At the end of a six-day trip to the U.S., the queen’s fifth, she and Prince Philip were treated to a visit to Washington unlike any other. The day began with a 21-gun salute and a parade attended by nearly 7,000, and concluded with a decadent soirée where white-tie dress was required, attended by individuals like Colt’s quarterback Peyton Manning, Elisabeth Hasselbeck of The View, then Secretary of the Treasury Henry Paulson, and violinist Itzhak Perlman. And if that wasn’t enough, guests dined on spring pea soup and roast spring lamb, served on gold-rimmed, ivory china set on damask-clothed tables decorated with gilded silver candelabras.
Landing on the moon is certainly worthy of a celebration — a 1,440-guest party (versus the traditional 140), the costliest, at about $50,000. Nixon himself saw to the details of the party, held at the Century Plaza Hotel, with gold table linens, a Clair de Lune dessert — ice cream topped with an American flag — and a song written and performed just for the occasion.
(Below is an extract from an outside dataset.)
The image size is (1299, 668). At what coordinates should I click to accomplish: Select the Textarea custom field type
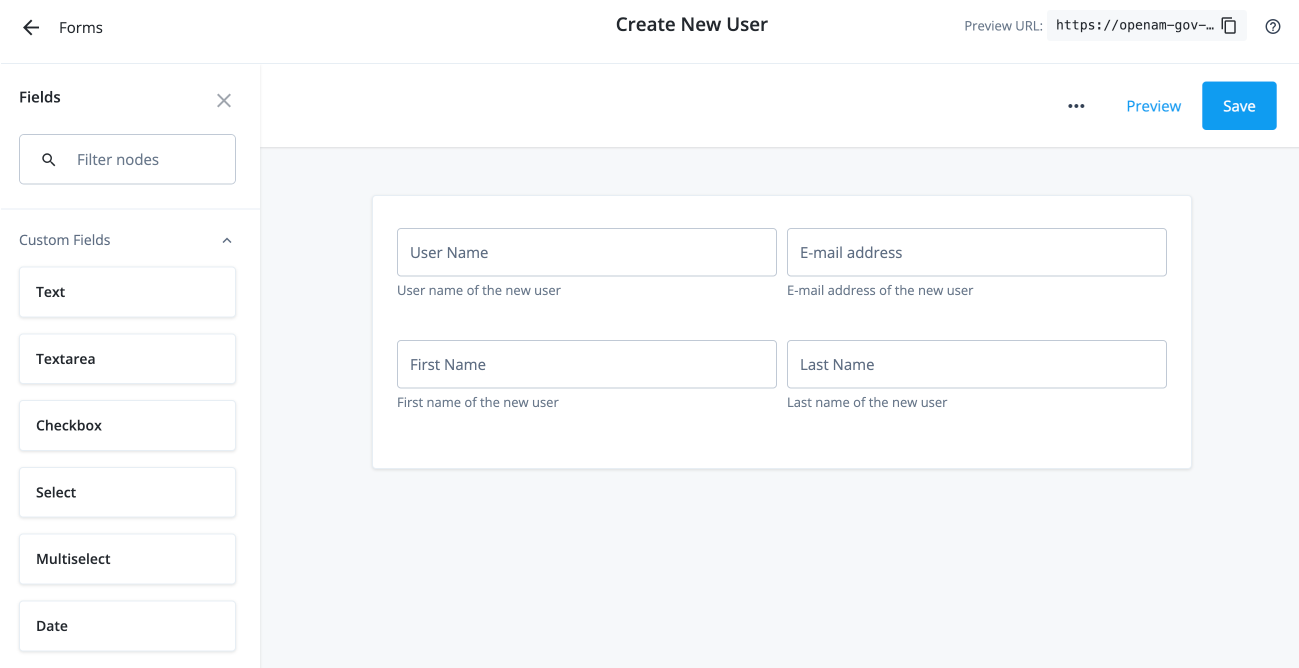[x=127, y=358]
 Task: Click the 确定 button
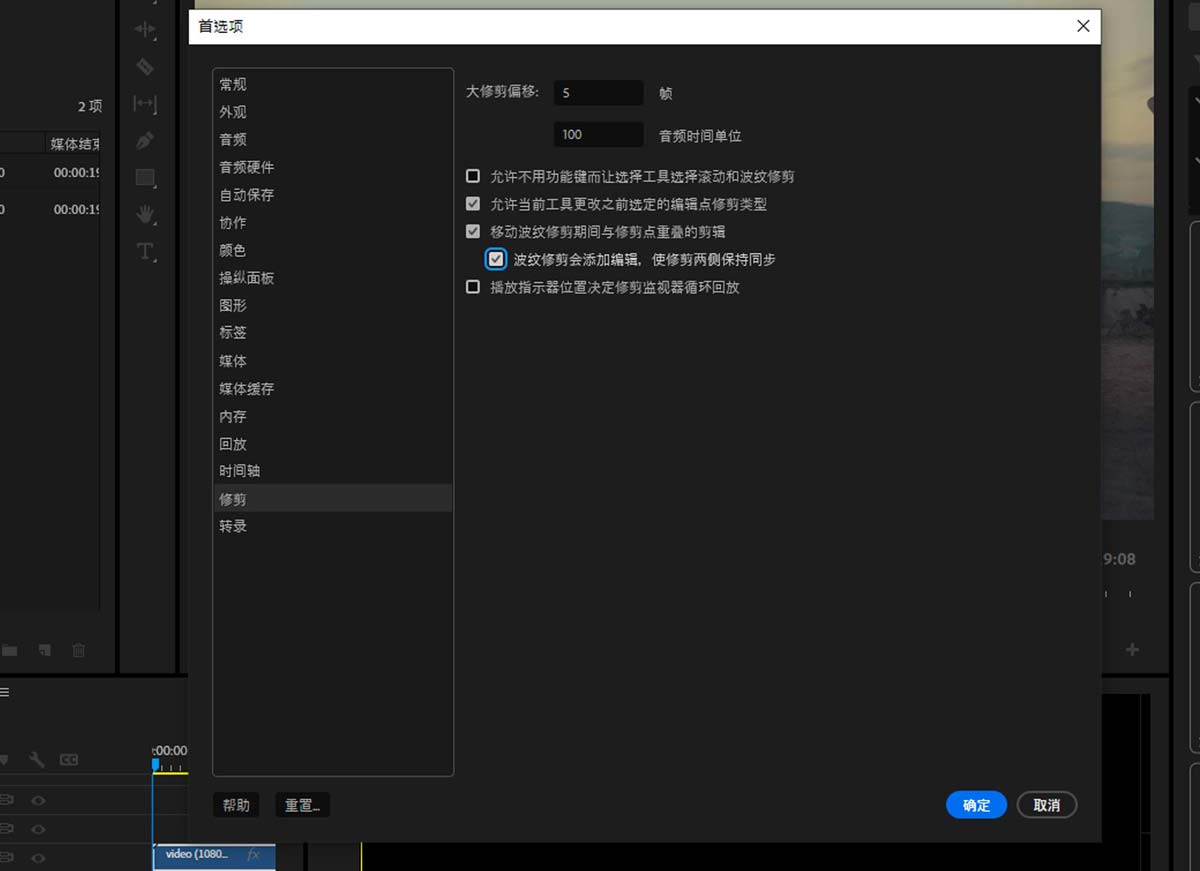click(976, 805)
First lady Jackie Kennedy entertained with style. Under a 30-by-30-foot tent, blue on top, a lemony-yellow underneath, and decorated by Tiffany, at George Washington's former home, she hosted an elaborate affair honoring General Muhammad Ayub Khan, the president of Pakistan. Guests arrived by boat and were greeted with bourbon mint juleps and frosted orange drinks before sitting down to a multi-course French meal, transported from the White House (as there was no modern kitchen at Mount Vernon), that was served at long banquet tables decorated with grand arrangements of baby's breath and blue delphiniums.
This black-tie affair is known as one of the largest state dinners ever held at the White House, taking place in the East Room rather than the more typical State Dining Room, because of its size. Invitations to the event were considered "the hottest tickets in town," gathering together guests like Maya Angelou and Harry Belafonte to honor the President of the Republic of South Africa. After dining on red curry and lemongrass-scented summer vegetables, sesame-crusted halibut, and a Bibb salad with wild-ripened New York State cheese, the night was complete when Grammy award-winning songstress Whitney Houston took the stage in front of the nearly 200 guests.
In celebration of the signing of the Panama Canal Treaty, President Carter hosted 28 heads of state at the White House, tempting guests with a decadent four-course meal, complete with wine pairings. After dining on Maine lobster en Belle-Vue paired with a chenin blanc, a roast veal saddle with a rosé of cabernet sauvignon blanc, and a chocolate “surprise” with a bubbly blanc de blancs, guests were entertained by famed opera singer Martina Arroyo and a duet by Isaac Stern and André Previn.